**WHAT THE TASK ASKS**
Of the lines in the data below, write out exactly those from the one holding "This screenshot has height=376, width=1864." through the one holding "Task: Toggle the", both included.

***** EXTRACTED ENTRIES *****

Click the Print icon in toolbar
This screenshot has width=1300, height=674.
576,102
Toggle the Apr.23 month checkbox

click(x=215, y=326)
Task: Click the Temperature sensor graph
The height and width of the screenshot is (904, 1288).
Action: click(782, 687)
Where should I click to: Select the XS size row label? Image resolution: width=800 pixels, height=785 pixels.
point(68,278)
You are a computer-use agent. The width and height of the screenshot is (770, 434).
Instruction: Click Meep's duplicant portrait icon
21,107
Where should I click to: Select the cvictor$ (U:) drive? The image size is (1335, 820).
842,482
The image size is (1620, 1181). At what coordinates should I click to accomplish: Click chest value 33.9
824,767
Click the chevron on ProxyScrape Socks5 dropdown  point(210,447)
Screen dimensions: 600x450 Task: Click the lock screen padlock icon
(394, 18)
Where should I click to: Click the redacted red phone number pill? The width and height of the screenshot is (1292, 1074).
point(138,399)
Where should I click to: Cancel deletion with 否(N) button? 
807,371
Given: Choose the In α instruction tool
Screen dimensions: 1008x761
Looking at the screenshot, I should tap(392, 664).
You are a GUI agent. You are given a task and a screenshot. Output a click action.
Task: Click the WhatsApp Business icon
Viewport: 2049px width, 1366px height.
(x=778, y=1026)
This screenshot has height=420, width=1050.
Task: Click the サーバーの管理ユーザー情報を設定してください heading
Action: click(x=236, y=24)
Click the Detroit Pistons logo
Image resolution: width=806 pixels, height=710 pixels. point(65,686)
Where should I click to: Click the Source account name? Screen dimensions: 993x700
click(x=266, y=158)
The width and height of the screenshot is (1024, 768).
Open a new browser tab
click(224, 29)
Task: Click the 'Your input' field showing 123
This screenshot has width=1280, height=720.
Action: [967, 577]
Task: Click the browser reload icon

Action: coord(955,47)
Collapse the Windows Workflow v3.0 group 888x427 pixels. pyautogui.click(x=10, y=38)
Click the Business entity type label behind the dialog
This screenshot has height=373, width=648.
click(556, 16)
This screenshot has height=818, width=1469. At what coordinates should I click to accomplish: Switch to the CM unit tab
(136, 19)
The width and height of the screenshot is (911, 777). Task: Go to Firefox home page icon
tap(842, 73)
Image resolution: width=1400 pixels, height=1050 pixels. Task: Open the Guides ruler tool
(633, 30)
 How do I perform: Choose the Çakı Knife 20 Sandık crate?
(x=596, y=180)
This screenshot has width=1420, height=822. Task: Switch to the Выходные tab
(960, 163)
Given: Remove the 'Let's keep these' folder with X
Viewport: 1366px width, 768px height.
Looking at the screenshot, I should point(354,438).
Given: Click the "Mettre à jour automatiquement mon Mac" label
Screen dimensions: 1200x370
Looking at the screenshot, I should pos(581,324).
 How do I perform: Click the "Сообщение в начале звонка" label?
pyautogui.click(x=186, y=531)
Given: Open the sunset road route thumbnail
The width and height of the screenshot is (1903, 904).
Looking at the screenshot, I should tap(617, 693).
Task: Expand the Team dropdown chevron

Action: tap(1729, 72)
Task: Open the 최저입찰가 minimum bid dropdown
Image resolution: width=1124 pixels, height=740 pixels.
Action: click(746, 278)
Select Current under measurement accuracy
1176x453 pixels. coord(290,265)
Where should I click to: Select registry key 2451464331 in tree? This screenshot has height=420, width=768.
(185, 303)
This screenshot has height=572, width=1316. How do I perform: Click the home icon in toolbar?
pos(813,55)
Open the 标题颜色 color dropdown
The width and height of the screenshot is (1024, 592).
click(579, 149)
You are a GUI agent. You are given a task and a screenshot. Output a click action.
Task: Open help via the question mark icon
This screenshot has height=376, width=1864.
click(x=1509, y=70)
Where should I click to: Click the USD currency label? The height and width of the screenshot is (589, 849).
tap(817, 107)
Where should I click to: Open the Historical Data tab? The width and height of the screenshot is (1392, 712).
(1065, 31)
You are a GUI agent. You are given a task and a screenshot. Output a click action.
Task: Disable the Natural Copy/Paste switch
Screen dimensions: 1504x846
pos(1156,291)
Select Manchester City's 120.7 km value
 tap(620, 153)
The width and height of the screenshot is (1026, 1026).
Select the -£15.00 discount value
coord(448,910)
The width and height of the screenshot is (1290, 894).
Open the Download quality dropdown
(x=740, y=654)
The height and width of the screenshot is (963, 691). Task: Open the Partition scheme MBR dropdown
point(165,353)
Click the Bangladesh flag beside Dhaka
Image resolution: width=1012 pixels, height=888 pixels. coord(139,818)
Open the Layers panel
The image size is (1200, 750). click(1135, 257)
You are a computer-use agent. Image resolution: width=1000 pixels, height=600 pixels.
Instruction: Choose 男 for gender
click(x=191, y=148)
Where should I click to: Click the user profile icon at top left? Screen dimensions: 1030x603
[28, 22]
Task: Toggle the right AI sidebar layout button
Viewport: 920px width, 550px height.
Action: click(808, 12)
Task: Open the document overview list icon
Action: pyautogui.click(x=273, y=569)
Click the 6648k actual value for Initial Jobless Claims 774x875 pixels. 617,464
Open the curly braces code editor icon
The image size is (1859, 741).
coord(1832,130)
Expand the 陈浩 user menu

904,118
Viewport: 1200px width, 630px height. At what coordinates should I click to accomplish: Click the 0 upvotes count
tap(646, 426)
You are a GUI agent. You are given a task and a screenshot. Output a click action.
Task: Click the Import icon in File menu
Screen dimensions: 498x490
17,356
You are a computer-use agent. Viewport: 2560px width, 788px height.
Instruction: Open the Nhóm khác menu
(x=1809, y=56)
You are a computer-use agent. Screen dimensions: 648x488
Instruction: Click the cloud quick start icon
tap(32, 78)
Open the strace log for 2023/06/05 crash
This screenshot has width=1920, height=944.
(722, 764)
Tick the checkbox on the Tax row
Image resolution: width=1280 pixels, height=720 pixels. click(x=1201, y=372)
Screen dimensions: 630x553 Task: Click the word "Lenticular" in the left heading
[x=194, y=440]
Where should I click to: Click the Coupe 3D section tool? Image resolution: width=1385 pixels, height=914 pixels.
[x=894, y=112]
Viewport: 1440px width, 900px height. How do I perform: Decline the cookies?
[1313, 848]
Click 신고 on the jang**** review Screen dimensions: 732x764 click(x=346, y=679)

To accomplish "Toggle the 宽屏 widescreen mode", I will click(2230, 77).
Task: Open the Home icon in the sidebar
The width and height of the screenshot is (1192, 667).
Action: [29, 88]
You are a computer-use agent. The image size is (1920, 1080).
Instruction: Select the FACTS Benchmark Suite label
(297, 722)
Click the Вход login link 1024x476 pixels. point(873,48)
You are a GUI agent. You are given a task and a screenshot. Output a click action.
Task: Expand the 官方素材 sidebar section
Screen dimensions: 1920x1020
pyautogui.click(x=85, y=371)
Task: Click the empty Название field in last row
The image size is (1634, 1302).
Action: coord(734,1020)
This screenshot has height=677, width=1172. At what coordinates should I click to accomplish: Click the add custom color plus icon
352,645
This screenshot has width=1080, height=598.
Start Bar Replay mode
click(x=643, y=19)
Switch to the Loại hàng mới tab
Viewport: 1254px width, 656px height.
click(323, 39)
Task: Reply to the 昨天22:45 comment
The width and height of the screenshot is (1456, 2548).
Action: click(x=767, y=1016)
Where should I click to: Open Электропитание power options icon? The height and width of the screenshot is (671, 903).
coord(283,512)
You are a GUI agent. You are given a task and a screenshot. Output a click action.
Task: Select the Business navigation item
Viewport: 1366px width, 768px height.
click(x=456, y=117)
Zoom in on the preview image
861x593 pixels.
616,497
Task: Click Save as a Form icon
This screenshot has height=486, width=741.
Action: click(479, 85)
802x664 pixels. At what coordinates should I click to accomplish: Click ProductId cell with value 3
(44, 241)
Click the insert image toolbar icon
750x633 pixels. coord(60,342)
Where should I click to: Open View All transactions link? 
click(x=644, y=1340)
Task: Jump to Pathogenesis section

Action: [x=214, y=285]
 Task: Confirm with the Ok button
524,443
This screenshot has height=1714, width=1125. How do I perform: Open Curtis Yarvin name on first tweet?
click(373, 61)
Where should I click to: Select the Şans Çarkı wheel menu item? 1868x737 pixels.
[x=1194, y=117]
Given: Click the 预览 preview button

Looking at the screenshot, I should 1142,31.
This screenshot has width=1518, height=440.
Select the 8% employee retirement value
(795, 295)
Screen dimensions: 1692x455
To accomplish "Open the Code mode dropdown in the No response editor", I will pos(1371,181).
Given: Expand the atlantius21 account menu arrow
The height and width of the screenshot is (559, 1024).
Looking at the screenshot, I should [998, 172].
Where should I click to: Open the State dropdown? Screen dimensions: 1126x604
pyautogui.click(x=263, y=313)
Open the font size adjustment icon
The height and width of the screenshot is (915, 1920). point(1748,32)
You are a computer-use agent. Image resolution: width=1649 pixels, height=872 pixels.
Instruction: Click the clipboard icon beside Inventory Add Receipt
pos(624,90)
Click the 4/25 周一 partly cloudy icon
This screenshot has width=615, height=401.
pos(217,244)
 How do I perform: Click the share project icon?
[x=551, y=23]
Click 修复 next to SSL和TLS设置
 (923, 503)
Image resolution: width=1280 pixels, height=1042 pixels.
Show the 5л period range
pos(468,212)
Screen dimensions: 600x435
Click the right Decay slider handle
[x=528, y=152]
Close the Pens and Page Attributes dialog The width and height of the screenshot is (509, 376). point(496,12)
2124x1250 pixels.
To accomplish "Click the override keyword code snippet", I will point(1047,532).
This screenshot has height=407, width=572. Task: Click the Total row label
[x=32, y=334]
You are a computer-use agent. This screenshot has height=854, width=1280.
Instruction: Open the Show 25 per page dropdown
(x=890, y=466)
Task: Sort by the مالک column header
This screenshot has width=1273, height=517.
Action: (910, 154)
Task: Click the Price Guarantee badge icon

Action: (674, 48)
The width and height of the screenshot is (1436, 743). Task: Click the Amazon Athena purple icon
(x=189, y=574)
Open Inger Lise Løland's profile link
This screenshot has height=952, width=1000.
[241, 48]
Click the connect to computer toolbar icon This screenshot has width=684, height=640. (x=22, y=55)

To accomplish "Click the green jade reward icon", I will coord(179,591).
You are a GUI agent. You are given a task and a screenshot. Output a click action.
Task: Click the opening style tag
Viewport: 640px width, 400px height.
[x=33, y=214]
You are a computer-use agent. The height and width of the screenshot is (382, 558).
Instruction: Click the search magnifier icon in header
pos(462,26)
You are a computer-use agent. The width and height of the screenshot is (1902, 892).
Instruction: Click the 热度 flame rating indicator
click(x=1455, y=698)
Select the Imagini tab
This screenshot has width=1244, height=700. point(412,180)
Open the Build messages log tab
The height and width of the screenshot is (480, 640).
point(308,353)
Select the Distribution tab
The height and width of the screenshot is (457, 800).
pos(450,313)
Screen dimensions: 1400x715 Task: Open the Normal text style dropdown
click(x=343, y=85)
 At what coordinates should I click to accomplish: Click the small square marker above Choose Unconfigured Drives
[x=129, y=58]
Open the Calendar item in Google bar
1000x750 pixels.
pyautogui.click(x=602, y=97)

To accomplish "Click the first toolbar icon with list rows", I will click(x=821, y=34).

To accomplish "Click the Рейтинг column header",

*****

**TASK ANSWER**
This screenshot has height=376, width=1864.
click(x=1509, y=70)
Where should I click to: Click the USD currency label? The height and width of the screenshot is (589, 849).
tap(817, 107)
Where should I click to: Open the Historical Data tab? The width and height of the screenshot is (1392, 712).
(1065, 31)
You are a GUI agent. You are given a task and a screenshot. Output a click action.
Task: Disable the Natural Copy/Paste switch
Screen dimensions: 1504x846
pos(1156,291)
Select Manchester City's 120.7 km value
 tap(620, 153)
The width and height of the screenshot is (1026, 1026).
Select the -£15.00 discount value
coord(448,910)
The width and height of the screenshot is (1290, 894).
Open the Download quality dropdown
(x=740, y=654)
The height and width of the screenshot is (963, 691). Task: Open the Partition scheme MBR dropdown
point(165,353)
Click the Bangladesh flag beside Dhaka
Image resolution: width=1012 pixels, height=888 pixels. coord(139,818)
Open the Layers panel
The image size is (1200, 750). click(1135, 257)
You are a computer-use agent. Image resolution: width=1000 pixels, height=600 pixels.
Instruction: Choose 男 for gender
click(x=191, y=148)
Where should I click to: Click the user profile icon at top left? Screen dimensions: 1030x603
[28, 22]
Task: Toggle the right AI sidebar layout button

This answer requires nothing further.